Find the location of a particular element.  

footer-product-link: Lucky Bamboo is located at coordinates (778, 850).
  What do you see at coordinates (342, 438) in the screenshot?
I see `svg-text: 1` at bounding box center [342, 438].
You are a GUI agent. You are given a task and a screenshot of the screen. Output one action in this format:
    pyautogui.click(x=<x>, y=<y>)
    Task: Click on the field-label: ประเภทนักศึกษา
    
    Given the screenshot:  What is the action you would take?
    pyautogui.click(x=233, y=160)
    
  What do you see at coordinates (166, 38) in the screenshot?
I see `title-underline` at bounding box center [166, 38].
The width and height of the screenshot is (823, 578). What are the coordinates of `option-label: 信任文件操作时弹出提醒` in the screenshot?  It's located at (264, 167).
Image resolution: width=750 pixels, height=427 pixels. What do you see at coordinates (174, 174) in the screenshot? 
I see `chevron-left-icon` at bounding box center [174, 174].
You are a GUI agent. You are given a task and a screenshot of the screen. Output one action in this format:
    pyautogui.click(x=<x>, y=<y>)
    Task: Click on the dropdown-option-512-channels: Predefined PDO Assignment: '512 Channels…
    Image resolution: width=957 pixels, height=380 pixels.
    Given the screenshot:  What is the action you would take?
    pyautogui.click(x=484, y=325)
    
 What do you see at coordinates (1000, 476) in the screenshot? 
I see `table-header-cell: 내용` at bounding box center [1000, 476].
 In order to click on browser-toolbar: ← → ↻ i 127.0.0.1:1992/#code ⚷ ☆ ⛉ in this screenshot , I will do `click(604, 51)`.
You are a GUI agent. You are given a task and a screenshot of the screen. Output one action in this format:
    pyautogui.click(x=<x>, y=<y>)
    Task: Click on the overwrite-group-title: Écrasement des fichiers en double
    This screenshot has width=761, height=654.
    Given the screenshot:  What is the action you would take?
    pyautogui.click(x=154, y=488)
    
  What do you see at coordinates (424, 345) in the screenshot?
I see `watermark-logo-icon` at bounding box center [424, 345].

============

_What is required_
Gather every line of the records that contains the string "pixels", and copy each one as it appears. Case counts.

_Problem solution_
Image resolution: width=750 pixels, height=427 pixels. What do you see at coordinates (174, 174) in the screenshot? 
    Image resolution: width=957 pixels, height=380 pixels.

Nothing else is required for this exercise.